State tax filing

@ThomasM125 

 

"In general, if you work from home out of state, you are only taxed by New York on your wages if you have an office in New York but you choose to work from home, meaning your could work in-state but choose not to."

 

Yes, this is the "Convenience of Employer" rule.

 

"if your employer requires you to work out of state from your home, you will not be taxed by New York"

 

This can help some cases I guess and probably a good audit trigger so  I'd guess have to back it up of course. My case is work is highly networked and distributed world wide (both team members and customers) and be located closer to family. Work from home in WA often to avoid daily commute to office.

 

Anyway, NYS tax for multi-year allocation for vested RSU use IT-203-F Sched B. Calculations for # days worked in NY are line 6-17. The calculation sequence basically treat all work from home including after moving away (non resident) as work in NY. Line 15-17 is where it does this and the directions doesn't say "count the number of work from home days while resident of NYS". Rather, its basically says "# of work from home days in the entire RSU allocation period is working in NYS"

 

https://www.tax.ny.gov/pdf/current_forms/it/it203fi.pdf

https://www.tax.ny.gov/pdf/current_forms/it/it203f_fill_in.pdf

 

This treats moving out of NYS with still vesting RSUs like a big business trip.
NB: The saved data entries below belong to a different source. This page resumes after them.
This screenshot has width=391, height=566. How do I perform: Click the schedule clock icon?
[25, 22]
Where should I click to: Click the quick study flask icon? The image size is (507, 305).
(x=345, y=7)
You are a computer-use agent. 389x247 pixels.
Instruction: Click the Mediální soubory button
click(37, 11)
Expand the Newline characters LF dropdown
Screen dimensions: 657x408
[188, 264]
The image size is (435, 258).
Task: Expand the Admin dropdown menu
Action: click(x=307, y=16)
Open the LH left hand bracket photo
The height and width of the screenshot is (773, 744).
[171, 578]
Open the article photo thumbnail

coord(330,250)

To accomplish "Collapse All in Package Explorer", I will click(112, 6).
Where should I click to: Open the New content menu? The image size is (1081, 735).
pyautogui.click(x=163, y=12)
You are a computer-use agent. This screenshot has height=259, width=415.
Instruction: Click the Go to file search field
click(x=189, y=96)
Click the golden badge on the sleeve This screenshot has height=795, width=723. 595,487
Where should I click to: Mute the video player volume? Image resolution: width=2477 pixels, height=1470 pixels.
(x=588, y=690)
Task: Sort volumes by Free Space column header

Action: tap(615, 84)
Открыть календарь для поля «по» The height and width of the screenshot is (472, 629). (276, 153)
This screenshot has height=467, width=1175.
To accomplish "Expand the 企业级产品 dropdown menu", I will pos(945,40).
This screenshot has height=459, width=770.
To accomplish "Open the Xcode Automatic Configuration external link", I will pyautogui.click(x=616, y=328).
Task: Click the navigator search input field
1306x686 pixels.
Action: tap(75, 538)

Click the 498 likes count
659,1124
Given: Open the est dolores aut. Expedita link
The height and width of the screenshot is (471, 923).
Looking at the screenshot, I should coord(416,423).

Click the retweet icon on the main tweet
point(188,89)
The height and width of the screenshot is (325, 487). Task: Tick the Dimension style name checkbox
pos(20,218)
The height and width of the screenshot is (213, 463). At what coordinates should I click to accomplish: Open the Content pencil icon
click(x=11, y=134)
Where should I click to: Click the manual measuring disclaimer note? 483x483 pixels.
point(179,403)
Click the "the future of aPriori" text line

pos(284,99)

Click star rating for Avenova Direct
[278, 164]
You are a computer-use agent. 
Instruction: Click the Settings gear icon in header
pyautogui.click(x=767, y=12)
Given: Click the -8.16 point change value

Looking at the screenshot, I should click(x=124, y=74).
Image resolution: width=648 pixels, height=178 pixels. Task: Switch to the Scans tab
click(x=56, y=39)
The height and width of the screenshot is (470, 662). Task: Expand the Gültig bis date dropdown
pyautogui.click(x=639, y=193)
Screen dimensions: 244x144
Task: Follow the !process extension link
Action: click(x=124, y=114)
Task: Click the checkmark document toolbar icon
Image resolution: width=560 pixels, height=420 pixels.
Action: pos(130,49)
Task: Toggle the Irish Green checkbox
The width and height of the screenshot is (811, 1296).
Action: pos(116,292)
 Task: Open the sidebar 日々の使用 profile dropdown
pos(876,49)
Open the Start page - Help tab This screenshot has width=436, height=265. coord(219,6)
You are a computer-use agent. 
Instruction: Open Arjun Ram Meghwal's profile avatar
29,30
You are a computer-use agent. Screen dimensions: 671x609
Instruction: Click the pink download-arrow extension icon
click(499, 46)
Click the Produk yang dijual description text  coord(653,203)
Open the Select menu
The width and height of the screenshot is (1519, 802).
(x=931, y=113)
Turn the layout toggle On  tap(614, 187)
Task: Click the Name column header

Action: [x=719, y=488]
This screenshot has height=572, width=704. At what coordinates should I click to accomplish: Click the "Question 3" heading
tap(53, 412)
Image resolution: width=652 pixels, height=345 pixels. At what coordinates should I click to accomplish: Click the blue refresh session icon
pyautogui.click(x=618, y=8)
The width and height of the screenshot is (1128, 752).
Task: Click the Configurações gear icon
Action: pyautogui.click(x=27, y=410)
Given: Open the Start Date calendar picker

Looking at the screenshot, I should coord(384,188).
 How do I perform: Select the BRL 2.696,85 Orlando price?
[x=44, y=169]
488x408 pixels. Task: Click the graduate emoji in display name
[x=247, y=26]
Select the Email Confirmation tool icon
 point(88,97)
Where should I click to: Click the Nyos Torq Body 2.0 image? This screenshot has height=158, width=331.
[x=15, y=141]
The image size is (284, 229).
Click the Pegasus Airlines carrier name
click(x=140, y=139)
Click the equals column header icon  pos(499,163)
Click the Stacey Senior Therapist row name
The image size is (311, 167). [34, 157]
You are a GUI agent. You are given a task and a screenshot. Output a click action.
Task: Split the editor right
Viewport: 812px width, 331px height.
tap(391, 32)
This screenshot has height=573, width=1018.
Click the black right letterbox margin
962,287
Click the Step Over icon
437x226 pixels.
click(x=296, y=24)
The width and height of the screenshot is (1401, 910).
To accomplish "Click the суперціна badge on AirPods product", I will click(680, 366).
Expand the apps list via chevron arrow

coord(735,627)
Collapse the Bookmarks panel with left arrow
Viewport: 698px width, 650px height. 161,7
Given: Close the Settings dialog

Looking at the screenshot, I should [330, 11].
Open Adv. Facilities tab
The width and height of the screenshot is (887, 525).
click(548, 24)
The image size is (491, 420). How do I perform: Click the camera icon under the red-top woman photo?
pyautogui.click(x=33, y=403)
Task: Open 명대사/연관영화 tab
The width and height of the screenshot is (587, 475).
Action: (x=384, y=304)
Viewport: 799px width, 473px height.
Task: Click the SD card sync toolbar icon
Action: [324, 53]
Anytime you work from home after moving away is like either 1) returning to NY State 2) working for the NY based company despite moving to a different company location in a different state and processing payroll there. Will consult with CPA on this but the calculations is quite clear and unambiguous.

 

Furthermore, there are recent tax court rulings in 2024 that says "if any NY work day is performed during allocation period, then the entire vested RSU is taxable to NYS" This goes even beyond the NY workday allocation fraction described by NYS's own tax law. Below is the case summary. Perhaps reading actual court documents might yield more detailed reasoning. Also linked the 20 132.24 ruling (stock based compensation taxation) and 20 132.18 ruling (defining what is NY income)

 

https://www.stateandlocaltax.com/new-york/new-york-division-of-tax-appeals-finds-new-york-source-inc...

 

https://www.law.cornell.edu/regulations/new-york/20-NYCRR-132.24

https://www.law.cornell.edu/regulations/new-york/20-NYCRR-132.18

 

132.18 is basically rephrasing "Convenience of the Employer" rule. It says moving away from NYS has to be based on the necessity of the employer and not at the convenience of employee. What is necessity can be grey area given modern tech worker's fully distributed teams and customers.

 

Covid19 work from home employer policies also generated ample court cases around the "Convenience of Employer" rule for wages. So far, it seems all courts have ruled in favor of this rule. NH and MA went to Supreme Court on this issue but the court didn't take the case. This rule seems to be increasingly the determining factor  for non resident taxation. Increasing the scope to tax non residents on their post exit RSU vests.

 

https://www.grantthornton.com/insights/alerts/tax/2024/salt/k-o/ny-nonresidents-pandemic-remote-work...

 

Can't find any clarification on if changing the state of payroll processing matters to exclude NY workday.

 

Anyway, tax law in this area has ample ambiguity and wide range of scenarios. Tax courts have been quite active so I guess a high audit risk if want to pay less taxes than 100% NY resident.